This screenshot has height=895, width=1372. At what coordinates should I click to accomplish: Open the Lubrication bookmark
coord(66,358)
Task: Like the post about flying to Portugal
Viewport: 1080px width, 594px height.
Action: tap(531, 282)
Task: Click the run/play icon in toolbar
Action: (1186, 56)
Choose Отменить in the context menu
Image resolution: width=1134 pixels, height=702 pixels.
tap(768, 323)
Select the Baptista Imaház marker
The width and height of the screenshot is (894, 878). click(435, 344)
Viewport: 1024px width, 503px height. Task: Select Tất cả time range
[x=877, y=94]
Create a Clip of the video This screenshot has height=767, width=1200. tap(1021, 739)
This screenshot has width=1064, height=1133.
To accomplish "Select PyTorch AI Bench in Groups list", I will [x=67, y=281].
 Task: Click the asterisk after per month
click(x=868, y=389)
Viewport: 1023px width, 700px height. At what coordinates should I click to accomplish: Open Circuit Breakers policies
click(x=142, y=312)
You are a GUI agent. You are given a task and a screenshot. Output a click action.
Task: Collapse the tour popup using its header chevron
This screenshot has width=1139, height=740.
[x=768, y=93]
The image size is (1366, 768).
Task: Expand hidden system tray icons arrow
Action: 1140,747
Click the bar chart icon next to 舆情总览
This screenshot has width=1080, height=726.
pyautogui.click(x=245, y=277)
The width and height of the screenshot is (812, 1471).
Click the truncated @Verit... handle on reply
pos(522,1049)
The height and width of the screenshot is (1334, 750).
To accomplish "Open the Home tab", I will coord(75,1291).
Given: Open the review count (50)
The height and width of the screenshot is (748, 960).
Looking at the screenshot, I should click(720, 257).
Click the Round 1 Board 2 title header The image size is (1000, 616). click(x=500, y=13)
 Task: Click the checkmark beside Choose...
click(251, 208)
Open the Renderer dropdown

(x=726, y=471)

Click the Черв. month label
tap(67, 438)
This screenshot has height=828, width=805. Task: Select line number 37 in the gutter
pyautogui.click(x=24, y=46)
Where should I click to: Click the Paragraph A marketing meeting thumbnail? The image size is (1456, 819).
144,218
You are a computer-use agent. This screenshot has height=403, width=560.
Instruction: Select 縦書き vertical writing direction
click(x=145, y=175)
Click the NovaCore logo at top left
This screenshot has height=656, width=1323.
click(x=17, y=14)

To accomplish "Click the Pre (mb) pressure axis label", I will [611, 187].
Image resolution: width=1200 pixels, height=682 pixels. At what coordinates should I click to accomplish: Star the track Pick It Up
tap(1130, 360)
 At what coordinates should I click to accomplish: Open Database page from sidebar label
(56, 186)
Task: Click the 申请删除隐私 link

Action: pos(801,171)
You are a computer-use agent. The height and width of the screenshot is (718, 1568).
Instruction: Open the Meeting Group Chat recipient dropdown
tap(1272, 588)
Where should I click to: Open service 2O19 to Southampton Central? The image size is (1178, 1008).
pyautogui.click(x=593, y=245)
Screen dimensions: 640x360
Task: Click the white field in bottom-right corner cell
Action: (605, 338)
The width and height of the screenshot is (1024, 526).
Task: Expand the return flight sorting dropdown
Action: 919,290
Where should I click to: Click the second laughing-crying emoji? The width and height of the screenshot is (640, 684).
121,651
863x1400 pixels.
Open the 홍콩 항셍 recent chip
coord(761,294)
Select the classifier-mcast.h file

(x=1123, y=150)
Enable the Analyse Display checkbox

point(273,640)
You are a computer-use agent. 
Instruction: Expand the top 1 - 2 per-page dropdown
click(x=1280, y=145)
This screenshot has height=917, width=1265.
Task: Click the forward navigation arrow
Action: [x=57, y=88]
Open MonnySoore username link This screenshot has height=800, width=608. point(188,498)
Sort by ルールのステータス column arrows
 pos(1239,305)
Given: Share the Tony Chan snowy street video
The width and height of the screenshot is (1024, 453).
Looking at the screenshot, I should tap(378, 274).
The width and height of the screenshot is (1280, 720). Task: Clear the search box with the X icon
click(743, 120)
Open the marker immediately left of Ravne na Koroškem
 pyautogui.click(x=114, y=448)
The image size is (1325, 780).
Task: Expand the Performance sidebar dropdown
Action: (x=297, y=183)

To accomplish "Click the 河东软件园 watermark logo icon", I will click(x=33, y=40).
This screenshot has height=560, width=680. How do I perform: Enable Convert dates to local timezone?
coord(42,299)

▶ _Exercise requirements_
Within the material above, transcribe exactly the lines that run from the line holding "Task: Collapse the" through the line holding "The height and width of the screenshot is (1334, 750).".

▶ _Task solution_
Task: Collapse the tour popup using its header chevron
This screenshot has width=1139, height=740.
[x=768, y=93]
The image size is (1366, 768).
Task: Expand hidden system tray icons arrow
Action: 1140,747
Click the bar chart icon next to 舆情总览
This screenshot has width=1080, height=726.
pyautogui.click(x=245, y=277)
The width and height of the screenshot is (812, 1471).
Click the truncated @Verit... handle on reply
pos(522,1049)
The height and width of the screenshot is (1334, 750).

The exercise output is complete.